Roconismo 2004, as we call it, seemed like such a big deal. Hell, I’d never ever left North America and certainly not to rock climb. Who were we to fly halfway around the world to climb giant walls in one of the great mountain ranges of the world? Sure, we’d climbed a few routes in Rocky Mountain National Park and the Black Canyon, but those were just the local trade routes. Brian had been to Yosemite once. Looking back, we really had no business trying to free climb routes on features like La Esfinge, a 600-meter wall deep in the Cordillera Blanca. The beauty of it was that we were too naïve to know that. Even better was that we had no concept of how likely it was that we’d fail to actually climb anything remotely cool.

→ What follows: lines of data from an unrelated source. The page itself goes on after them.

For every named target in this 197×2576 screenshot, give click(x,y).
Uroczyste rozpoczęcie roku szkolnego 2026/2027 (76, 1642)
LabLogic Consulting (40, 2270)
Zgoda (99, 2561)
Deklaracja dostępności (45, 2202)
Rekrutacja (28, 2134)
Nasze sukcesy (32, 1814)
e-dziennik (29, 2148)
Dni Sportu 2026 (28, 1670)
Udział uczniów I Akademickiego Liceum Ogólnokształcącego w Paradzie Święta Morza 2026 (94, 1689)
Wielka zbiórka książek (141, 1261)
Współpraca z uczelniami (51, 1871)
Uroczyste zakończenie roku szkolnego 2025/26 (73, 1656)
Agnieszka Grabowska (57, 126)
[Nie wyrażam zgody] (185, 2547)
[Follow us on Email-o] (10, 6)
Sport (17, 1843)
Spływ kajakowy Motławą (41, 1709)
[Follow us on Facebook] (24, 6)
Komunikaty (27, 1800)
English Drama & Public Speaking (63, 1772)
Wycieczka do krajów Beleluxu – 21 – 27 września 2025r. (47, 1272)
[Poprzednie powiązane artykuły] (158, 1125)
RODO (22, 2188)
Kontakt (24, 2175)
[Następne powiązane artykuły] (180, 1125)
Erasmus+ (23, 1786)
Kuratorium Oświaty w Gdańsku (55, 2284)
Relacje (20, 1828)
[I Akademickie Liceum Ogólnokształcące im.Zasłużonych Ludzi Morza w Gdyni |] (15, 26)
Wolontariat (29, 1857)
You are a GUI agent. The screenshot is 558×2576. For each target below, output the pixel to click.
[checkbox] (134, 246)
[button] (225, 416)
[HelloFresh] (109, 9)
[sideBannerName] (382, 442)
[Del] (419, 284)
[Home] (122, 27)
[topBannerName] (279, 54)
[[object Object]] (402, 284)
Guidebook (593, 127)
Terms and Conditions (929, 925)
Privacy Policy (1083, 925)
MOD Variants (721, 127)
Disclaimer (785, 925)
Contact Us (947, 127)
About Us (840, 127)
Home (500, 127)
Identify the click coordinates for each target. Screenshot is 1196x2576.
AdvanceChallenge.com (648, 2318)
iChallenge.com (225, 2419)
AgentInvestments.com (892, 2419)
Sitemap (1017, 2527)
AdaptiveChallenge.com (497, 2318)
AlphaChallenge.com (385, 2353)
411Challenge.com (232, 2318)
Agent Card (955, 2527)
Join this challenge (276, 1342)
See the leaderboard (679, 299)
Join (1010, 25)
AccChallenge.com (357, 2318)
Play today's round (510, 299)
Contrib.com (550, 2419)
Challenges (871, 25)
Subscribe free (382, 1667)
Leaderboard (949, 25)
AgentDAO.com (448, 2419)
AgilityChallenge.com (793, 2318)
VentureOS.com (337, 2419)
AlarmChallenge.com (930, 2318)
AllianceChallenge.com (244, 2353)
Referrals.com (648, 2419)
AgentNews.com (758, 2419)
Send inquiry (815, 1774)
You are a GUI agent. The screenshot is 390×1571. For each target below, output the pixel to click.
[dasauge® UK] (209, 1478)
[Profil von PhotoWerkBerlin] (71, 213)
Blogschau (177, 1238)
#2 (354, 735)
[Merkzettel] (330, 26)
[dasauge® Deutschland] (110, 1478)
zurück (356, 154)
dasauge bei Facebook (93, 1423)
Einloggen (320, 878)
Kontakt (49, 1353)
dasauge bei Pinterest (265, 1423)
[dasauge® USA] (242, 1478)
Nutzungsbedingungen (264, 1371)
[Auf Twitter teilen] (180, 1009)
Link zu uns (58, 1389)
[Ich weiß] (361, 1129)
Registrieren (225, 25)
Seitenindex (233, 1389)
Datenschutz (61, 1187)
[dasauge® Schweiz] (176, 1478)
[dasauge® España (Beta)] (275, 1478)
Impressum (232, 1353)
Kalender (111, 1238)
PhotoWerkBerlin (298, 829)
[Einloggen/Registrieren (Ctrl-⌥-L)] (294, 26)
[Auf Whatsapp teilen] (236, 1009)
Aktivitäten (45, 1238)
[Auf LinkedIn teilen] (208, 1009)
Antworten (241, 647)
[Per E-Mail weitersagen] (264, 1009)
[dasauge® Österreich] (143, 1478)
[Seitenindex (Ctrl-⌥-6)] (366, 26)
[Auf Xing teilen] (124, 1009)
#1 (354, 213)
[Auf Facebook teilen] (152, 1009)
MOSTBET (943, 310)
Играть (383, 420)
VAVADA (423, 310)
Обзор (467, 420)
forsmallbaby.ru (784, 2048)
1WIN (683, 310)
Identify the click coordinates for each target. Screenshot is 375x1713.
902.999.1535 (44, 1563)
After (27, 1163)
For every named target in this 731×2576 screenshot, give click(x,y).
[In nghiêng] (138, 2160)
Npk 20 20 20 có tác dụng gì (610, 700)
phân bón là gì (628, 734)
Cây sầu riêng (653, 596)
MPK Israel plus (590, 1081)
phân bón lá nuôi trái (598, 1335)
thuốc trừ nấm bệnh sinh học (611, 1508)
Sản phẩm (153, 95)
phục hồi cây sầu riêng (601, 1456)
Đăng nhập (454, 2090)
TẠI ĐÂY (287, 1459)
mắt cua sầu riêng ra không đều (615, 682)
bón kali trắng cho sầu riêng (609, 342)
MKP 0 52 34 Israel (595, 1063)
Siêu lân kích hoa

That’s what I think the video captures: two dudes too dumb not to try to climb. It wasn’t that we were dangerous, just naïve, but it paid off. We did climb some cool stuff: two ground-up first ascents on Huamasharaju, a repeat of the Original Route on La Esfinge, and almost a first free ascent of an aid line on La Esfinge (which, to our chagrin, was later freed in its entirety by none other than Josh Wharton). These days, probably due in equal parts to the big bang in climbing information and to my own more fragile ego, I don’t know if I would have the same calm, confident smile that I wear for most of the video in the face of such an enormous leap in ambition.
What the video doesn’t show is the rest of our time in Peru. Harrowing bus rides, hikes through remote valleys, awkward encounters with llamas, and the communion with new friends in a foreign world wove the fabric of our experience in Peru with our climbing tales. Those are stories for other volumes, too.